Von
Prof. Dr. Volker Römermann | Feb 11, 2022
Das besondere elektronische Anwaltspostfach trägt seinen Namen zu Recht. Schon seine Einführung war von technischen Problemen gezeichnet. Das viel größere, oft übersehene Problem ist ein rechtliches: Die Zuordnung der Postfächer. Das beA kennt nämlich seit seiner Einführung – und noch bis zum 1.8. 2022 – nur Einzelanwälte. Dem BMJ war bei Schaffung des beA entgangen, dass sich Rechtsanwälte gelegentlich zu Sozietäten vereinigen (seit etwa 150 Jahren).
Im Jahre 2001 wurde die BGB-Gesellschaft als rechts- und parteifähig anerkannt (
BGH DB 2001, 723 mAnm Römermann – „weißes Roß“). Mandate halten seither Sozietäten, nicht die in ihr vereinten Anwälte. Für die anderen Gesellschaftsformen gilt das sowieso: Partnerschaft, GmbH, AG. Die Partnerschaft wird mandatiert, sie ist im Gerichtsverfahren die Prozessbevollmächtigte. Aber ein beA hat sie nicht. Nun wurde die Nutzung eines beA soeben auch noch Pflicht. Dieser Pflicht kann die Partnerschaft nicht nachkommen, aber vielleicht findet sie einen netten Anwalt, der bereit ist – ohne mandatiert zu sein – , die Korrespondenz so zu führen, als wäre er Prozessbevollmächtigter.
In Kanzleien, die ein hohes Mandatsaufkommen und zugleich eine hohe Personalfluktuation aufweisen – das kommt zuweilen zusammen – , löst das Fehlen von Sozietäts- Postfächern praktische Probleme aus, die nicht zu unterschätzen sind. Die Gerichte korrespondieren weiter mit Rechtsanwalt Max, der aus der eigentlich mandatierten Sozietät längst ausgeschieden ist und persönlich im Grunde mit der Sache auch nie etwas zu tun hatte – außer, dass er irgendwie in der Akte in Erscheinung getreten ist. Ist das dann eine Frage der Schweigepflicht? Aber wie könnte sich die Sozietät gegen Vorwürfe schützen? Müsste sie bei Trennung von einem Rechtsanwalt ein Rundschreiben an alle Gerichte verfassen und auffordern, in den laufenden Sachen mit jemand anderem zu korrespondieren (der genauso wenig mandatiert ist)?

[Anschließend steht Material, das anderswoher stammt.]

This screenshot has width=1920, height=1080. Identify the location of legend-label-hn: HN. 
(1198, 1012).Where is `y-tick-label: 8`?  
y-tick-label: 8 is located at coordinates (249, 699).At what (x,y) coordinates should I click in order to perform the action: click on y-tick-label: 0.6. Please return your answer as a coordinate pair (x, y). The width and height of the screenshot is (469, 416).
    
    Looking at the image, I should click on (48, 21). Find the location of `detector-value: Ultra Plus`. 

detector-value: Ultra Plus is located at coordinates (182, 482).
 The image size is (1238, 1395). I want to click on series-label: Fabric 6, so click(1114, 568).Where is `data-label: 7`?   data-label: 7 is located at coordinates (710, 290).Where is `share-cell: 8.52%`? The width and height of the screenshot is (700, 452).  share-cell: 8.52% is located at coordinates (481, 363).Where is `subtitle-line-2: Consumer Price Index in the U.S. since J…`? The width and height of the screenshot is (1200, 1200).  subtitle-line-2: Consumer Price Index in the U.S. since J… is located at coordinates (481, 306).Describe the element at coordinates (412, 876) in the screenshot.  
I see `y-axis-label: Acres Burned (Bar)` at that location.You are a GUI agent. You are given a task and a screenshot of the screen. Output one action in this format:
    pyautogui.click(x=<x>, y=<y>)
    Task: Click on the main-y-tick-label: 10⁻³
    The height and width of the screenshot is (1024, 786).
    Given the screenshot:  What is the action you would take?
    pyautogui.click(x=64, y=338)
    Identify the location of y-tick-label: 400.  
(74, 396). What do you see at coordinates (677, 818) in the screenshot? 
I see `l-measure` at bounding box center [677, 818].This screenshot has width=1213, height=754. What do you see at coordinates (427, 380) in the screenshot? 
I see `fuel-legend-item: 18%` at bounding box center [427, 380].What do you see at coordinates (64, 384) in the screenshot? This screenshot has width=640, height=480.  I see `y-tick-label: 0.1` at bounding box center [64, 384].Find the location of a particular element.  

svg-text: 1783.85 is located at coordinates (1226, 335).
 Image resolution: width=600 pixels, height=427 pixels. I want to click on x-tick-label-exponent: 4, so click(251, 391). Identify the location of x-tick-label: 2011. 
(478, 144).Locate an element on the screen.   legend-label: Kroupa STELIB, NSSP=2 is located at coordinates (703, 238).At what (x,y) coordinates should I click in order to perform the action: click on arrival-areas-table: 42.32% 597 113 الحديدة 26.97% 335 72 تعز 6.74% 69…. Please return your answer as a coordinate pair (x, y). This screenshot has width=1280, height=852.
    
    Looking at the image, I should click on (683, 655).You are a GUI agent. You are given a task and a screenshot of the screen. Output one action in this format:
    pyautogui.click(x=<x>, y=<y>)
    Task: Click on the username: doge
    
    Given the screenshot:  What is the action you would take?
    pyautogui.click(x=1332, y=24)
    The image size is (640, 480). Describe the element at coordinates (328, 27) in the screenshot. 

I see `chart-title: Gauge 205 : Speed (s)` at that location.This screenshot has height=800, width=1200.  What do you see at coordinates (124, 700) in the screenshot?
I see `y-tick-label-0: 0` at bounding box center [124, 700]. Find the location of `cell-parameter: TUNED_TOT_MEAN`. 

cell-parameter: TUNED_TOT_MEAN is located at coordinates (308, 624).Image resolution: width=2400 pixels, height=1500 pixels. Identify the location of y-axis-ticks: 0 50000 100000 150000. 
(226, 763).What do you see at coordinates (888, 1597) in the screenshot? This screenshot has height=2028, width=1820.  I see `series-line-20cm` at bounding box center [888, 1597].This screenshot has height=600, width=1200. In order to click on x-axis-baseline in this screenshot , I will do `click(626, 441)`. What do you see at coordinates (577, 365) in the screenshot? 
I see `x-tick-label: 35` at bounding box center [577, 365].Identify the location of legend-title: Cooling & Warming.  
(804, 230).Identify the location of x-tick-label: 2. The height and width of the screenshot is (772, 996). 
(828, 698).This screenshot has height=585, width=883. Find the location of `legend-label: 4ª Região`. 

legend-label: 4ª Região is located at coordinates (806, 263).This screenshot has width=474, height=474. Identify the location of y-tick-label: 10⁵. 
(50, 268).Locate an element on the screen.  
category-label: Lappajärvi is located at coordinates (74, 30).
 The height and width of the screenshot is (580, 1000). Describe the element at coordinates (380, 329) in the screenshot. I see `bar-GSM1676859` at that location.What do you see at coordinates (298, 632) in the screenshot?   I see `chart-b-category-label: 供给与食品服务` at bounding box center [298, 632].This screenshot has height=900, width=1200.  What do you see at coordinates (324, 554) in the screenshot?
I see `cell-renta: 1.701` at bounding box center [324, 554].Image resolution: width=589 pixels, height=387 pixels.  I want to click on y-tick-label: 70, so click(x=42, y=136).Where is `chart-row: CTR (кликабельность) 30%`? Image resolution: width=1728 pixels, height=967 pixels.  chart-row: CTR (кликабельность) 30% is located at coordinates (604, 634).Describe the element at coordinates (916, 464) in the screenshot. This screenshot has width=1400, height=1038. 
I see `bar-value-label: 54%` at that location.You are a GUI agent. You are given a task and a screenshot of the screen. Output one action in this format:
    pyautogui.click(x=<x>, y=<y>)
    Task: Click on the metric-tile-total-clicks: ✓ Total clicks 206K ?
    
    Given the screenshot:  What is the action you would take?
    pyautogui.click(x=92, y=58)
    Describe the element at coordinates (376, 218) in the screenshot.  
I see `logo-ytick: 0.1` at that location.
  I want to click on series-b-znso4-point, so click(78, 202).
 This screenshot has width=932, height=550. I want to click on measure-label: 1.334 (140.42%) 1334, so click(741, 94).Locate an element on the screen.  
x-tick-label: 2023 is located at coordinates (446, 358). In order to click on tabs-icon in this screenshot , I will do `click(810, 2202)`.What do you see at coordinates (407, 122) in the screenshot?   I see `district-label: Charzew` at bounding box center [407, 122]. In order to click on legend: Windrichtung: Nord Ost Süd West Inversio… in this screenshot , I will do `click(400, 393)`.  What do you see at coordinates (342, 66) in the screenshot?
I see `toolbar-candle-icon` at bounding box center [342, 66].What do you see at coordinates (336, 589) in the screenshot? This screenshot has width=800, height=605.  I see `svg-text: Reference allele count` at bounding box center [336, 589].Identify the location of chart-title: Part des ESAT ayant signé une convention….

Gerne ordnen Kammern die beAs Anwaltsgesellschaften zu. Im Verzeichnis steht dann also nicht – wie es dem (mangelhaften) Gesetz entspräche – Rechtsanwalt Max, sondern: Rechtsanwalt Max in der NN GmbH. Ist Max bei mehreren Anwaltsgesellschaften tätig, ist Chaos vorprogrammiert. Ich habe selbst schon erlebt, dass Korrespondenz, die ein Mandat der N1 Sozietät betraf, Rechtsanwalt Max (der nie selbst mandatiert war) unter seinem weiteren beA zugestellt werden sollte, das für seine Tätigkeit bei der N2 Sozietät eingerichtet ist. Ist das dann eine wirksame Zustellung?
Im Zuge der BRAO-Reform hat sich der Gesetzgeber endlich darauf besonnen, das beA der Realität des anwaltlichen Sozietätsrechts anzupassen. Ab August können Gesellschaften ein beA bekommen. Der gesellschaftsrechtliche Status quo wird dann im Recht der Kommunikationskanäle nachvollzogen. Willkommen im 21. Jahrhundert, liebes beA!